Faktor yang terpenting dalam pemeliharaan burung
puyuh adalah pakan, sebab 80% biaya yang dikeluarkan peternak digunakan untuk
pembelian pakan. Pakan yang diberikan harus sesuai dengan kebutuhan pakan
ternak. Setiap ternak memiliki kebutuhan nutrient yang berbeda berdasarkan usia
dan kebutuhan biologis masing-masing. Zat-zat gizi yang dibutuhkan harus terdapat
dalam pakan, kekurangan salah satu zat gizi yang diperlukan akan memberikan
dampak buruk (Listiyowati dan Roospitasari, 2007).
B. Manajemen Perkandangan
Kandang merupakan unsur penting
dalam usaha peternakan.

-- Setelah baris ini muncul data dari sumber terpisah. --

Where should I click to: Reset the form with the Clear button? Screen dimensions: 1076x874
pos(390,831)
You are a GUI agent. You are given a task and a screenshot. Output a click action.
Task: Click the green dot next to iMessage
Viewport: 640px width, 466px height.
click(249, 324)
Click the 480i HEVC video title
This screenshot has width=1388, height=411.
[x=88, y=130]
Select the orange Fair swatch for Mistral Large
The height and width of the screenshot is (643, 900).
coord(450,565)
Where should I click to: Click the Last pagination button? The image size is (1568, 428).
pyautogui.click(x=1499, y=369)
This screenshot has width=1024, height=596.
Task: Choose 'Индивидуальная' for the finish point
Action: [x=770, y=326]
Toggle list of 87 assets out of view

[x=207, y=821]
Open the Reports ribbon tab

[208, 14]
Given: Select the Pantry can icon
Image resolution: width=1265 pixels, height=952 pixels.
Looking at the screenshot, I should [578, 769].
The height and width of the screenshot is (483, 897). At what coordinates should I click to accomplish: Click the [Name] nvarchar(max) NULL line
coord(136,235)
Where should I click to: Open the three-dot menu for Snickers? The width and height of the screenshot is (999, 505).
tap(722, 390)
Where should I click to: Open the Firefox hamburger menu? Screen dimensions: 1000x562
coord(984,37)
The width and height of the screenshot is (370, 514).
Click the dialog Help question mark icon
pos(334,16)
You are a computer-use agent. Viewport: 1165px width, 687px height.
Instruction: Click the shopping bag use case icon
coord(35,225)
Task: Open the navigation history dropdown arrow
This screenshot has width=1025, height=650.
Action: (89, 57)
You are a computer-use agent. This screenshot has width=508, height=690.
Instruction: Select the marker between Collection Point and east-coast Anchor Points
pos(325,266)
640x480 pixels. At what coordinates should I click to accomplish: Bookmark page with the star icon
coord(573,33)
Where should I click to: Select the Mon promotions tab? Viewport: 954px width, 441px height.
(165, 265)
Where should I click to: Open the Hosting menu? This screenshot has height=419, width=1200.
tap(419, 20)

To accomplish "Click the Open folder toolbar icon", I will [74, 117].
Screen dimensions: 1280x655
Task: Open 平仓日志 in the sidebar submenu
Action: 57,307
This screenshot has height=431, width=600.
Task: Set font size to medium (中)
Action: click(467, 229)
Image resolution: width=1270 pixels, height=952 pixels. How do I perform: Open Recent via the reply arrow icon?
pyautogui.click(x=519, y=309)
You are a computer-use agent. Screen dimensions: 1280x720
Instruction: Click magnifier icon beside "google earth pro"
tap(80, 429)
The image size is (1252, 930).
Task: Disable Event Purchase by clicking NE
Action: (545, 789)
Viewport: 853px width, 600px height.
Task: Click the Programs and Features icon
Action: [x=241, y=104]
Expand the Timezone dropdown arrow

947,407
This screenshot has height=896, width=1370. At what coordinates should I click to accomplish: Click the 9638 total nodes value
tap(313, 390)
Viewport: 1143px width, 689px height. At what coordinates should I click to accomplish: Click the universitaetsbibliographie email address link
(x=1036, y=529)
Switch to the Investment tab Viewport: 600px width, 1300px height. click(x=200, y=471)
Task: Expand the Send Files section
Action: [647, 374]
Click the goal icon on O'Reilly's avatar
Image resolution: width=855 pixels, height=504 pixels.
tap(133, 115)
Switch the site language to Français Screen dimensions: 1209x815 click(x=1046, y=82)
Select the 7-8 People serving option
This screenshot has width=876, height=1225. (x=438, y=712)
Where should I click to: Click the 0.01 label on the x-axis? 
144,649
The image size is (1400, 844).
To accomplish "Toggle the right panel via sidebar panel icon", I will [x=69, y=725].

Kandang dipergunakan mulai dari awal hingga masa
berproduksi. Pada prinsipnya, kandang yang baik adalah kandang yang sederhana,
biaya pembuatan murah, dan memenuhi persyaratan teknis. Hal yang perlu
diperhatikan dalam pembuatan kandang adalah bentuk kandang dan kondisi tempat
yang tersedia, keadaan tanah yang akan dipergunakan, biaya yang tersedia dan
bahannya. Keberadaan kandang sangat penting karena kandang berfungsi untuk
berlindung dari panas dan hujan serta untuk mempermudah tata laksana dan untuk
melindungi bahaya atau gangguan dari luar (predator). Kebersihan dan
perlengkapan dari kandang perlu diperhatikan. Kebersihan kandang dapat dijaga
melalui sanitasi. Selain itu hal-hal seperti ventilasi, cahaya matahari, dan
konstruksi bangunan juga perlu diperhatikan
Menurut Martono
(2004) konstruksi kandang yang baik terdiri dari beberapa bagian, yaitu atap.
Atap kandang diusahakan menggunakan genting, karena tidak mudah menyerap panas
yang bisa mengakibatkan temperatur di dalam kandang menjadi tinggi. Kemudian bentuk atap yang biasa digunakan adalah
atap muka dua dengan lubang udara (sistem monitor) dan atap tunggal dengan
lubang udara (sistem semi monitor).
Bangunan utama
tidak dilengkapi dengan tirai, akan tetapi dalam
kandang terdapat ventilasi. Kandang dilengkapi dengan lampu bohlam yang
berfungsi sebagai penerangan dan sumber panas
yang penerangannya 5 watt dalam satu kandang baterai yang mana lampu
tersebut dinyalakan selama 24 jam. Sistem perkandangan yang perlu diperhatikan
adalah temperatur kandang yang ideal atau normal berkisar 20-25o C,
kelembaban kandang berkisar 30-80%, penerangan kandang pada siang hari cukup
25-40 watt, sedangkan malam hari 40-60 watt (hal ini belaku untuk cuaca mendung
atau musim hujan). Tata letak kandang sebaiknya diatur agar sinar matahari pagi
dapat masuk kedalam kandang.Model kandang puyuh ada 2 (dua) macam yang biasa
diterapkan yaitu sistem litter (lantai sekam) dan sistem sangkar (baterai).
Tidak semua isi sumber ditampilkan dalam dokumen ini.